Sangat jauh berbeda jika sistem Islam menjadi aturan hidup. Ekonomi islam dalam hal pengelolaan sumberdaya alam hanya untuk kepentingan rakyat bukan untuk dinikmati oleh pengusaha atau segelintir orang. Sumber daya alam adalah kepemilikan umum. Sebagaimana, Rasulullah saw bersabda;
“Manusia itu berserikat (punya andil) dalam tiga perkara, yaitu: air, padang rumput, dan api”. (HR. Ahmad dan Abu Dawud)

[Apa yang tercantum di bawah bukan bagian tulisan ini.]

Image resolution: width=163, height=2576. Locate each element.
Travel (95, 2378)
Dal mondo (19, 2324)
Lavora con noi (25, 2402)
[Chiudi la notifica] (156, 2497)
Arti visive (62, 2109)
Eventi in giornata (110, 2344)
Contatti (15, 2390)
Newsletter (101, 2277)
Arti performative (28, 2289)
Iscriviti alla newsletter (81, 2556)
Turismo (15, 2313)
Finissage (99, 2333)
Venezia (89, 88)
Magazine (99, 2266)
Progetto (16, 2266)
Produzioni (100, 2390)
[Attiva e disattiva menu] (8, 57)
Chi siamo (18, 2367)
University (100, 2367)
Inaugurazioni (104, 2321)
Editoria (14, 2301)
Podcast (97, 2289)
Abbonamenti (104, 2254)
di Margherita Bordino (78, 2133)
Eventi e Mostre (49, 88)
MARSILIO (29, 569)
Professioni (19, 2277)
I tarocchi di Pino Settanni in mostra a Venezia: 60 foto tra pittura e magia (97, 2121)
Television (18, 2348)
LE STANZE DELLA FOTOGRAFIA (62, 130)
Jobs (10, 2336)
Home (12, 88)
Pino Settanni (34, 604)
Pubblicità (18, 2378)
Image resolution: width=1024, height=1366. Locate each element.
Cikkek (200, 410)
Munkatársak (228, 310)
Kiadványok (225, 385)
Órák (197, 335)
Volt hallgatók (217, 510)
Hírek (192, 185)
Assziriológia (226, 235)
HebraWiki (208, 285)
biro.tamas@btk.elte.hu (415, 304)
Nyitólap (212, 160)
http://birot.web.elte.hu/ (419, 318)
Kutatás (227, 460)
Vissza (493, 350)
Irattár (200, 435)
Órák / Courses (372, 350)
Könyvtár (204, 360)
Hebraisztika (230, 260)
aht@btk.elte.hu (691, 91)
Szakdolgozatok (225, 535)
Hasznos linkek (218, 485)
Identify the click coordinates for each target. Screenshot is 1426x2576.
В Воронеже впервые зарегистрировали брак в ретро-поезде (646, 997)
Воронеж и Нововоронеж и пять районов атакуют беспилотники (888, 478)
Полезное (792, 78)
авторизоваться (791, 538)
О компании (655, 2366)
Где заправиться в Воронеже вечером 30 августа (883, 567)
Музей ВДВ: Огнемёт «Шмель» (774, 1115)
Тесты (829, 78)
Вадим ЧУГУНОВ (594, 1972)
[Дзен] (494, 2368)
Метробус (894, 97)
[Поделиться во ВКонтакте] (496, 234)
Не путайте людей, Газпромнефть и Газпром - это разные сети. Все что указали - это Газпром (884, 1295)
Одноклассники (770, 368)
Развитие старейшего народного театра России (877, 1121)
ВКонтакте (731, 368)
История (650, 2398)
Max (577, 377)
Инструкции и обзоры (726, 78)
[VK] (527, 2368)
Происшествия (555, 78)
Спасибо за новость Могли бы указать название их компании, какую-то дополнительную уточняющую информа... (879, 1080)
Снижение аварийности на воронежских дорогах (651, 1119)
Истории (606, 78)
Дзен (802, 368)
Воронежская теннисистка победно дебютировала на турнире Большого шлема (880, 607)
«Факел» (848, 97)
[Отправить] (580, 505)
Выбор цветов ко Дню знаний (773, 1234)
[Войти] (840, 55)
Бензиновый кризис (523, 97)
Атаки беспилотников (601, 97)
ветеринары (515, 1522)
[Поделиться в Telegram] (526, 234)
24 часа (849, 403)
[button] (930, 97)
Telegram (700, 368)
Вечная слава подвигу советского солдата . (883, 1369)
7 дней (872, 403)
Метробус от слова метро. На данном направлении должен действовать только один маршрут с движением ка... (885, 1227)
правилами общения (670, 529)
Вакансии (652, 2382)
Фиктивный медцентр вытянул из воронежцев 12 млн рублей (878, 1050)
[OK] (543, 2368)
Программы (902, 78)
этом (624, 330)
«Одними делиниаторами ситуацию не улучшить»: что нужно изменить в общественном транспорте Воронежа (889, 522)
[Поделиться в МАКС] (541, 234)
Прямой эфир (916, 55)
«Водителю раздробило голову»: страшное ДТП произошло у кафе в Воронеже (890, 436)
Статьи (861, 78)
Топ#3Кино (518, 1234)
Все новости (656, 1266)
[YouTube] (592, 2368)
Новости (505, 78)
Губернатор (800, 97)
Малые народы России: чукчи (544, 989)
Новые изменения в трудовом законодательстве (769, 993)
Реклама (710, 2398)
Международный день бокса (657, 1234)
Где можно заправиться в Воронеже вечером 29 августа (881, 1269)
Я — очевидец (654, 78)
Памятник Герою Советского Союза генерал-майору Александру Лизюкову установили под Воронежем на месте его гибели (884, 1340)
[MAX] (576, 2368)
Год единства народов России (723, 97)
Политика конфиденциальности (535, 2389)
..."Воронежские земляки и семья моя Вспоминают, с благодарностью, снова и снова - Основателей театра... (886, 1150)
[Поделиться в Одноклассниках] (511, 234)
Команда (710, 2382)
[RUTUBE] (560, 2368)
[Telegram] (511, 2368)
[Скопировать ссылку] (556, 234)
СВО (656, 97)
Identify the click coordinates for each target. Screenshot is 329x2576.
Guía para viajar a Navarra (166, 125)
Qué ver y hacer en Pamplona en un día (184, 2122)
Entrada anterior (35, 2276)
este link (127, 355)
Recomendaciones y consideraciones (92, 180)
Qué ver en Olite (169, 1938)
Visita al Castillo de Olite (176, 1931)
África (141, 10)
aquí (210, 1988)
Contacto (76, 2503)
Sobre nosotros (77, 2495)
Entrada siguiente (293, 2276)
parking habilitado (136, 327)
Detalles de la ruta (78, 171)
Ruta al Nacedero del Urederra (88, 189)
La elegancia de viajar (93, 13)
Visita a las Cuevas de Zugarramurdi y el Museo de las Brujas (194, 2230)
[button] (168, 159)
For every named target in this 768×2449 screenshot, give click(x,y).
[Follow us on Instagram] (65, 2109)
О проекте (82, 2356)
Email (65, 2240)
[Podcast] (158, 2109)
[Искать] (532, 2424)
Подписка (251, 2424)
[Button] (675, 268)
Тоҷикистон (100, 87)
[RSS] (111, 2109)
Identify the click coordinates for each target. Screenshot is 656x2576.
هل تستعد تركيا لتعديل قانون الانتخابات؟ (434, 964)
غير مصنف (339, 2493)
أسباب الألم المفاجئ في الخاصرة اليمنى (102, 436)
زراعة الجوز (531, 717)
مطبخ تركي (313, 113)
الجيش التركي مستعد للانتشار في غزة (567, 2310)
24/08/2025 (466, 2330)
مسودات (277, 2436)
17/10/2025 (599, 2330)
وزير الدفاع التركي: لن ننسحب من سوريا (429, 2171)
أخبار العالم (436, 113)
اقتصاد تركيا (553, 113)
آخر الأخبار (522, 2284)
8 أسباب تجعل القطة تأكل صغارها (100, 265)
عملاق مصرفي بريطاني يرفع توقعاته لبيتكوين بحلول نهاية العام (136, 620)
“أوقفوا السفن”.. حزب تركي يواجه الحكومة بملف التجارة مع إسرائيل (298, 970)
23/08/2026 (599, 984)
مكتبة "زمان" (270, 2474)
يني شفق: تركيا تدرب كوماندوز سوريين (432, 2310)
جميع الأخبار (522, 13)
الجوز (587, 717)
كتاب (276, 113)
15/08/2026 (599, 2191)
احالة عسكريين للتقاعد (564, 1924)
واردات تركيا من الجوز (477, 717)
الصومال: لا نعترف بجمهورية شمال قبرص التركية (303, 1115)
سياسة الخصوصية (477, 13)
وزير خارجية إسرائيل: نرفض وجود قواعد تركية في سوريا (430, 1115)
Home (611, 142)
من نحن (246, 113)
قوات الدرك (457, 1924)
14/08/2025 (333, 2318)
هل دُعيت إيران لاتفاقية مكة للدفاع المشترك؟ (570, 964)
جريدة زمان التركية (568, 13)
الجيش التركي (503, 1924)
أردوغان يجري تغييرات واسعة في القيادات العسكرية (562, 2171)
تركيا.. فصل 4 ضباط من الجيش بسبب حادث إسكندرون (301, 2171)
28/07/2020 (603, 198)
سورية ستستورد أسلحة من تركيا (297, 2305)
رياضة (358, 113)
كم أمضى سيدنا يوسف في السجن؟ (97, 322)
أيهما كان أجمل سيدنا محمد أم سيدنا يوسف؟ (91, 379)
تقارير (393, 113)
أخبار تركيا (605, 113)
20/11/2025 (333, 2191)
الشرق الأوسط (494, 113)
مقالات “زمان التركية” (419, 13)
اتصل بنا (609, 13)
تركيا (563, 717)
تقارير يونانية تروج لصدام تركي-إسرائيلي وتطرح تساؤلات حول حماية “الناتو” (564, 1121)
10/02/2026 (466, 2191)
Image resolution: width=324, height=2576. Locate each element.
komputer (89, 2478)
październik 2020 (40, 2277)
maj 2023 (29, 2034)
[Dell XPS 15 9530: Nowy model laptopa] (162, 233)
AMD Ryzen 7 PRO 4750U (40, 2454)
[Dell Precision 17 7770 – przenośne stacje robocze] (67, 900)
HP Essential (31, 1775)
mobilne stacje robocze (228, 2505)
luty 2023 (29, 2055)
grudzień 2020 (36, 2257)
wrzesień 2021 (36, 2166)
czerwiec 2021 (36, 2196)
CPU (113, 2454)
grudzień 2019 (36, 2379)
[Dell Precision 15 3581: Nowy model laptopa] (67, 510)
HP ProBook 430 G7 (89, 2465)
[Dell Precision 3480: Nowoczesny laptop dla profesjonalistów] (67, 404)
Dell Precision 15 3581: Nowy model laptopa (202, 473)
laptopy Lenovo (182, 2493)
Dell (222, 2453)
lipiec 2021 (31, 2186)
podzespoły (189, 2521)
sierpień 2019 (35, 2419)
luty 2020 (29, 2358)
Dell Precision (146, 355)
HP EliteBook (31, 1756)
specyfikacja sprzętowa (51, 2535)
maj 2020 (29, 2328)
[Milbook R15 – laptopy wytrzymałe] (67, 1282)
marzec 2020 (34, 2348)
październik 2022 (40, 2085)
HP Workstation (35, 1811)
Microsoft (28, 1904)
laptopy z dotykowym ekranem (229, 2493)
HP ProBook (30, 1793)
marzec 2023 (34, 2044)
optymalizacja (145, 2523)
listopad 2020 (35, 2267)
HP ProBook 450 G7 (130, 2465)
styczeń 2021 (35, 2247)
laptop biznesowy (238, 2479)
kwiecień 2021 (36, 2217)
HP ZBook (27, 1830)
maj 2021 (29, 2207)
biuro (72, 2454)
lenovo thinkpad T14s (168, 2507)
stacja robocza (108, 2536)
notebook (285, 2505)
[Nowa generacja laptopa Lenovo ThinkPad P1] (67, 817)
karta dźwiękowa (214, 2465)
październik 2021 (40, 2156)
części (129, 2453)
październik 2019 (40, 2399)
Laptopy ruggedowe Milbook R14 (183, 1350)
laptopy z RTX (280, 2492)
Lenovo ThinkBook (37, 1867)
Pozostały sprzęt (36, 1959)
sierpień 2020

Selain itu, busuknya sistem kapitalisme justru menjadi tawaran pinjaman ribawi dari negeri adidaya kapitalisme menjadi ladang bisnis ditengah wabah seperti Corona Loan IMF, Rapid Credit Facility (RCF) dengan bunga 1,5 persen dalam jangka waktu pengembalian 3-5 tahun. Dana yang digelotorkan sebesar 40 milliar dolar AS dialokasikan untuk negeri-negeri berkembang. Lalu, 10 miliar dolar AS dialokasikan khusus bagi negara berpendapatan rendah, diisitilahkan Rapid Financing Instrumen (RFI) dengan bunga nol persen dalam jangka waktu pengembalian 10 tahun (grace periode hingga tahun ke-5). (Dilansir MuslimahNews.com, 20/3/2020).

Cengkeraman akibat mengadopsi ide kapitalisme-sekuler sebagai aturan hidup global saat ini benar-benar telah dirasakan ketika wabah covid-19 hadir. Kondisi negeri lemah karena tidak mandiri akibat desain negeri adidaya, juga distribusi kekayaan alam yang seharusnya koletif justru jadi kepemilikan pribadi. Jika wabah benar menjadi salah satu sebab lahirnya peradaban yang lebih baik maka ibrahnya yaitu dicampakkannya ide kapitalisme-sekuler sebagai pengatur kehidupan.
Tidak ada riayah umat yang lebih baik selain riayah umat dengan institusi islam. Islam mengatur seluruh aspek kehidupan bukan sebagai agama ritual semata. Wallahu a’lam bishawab.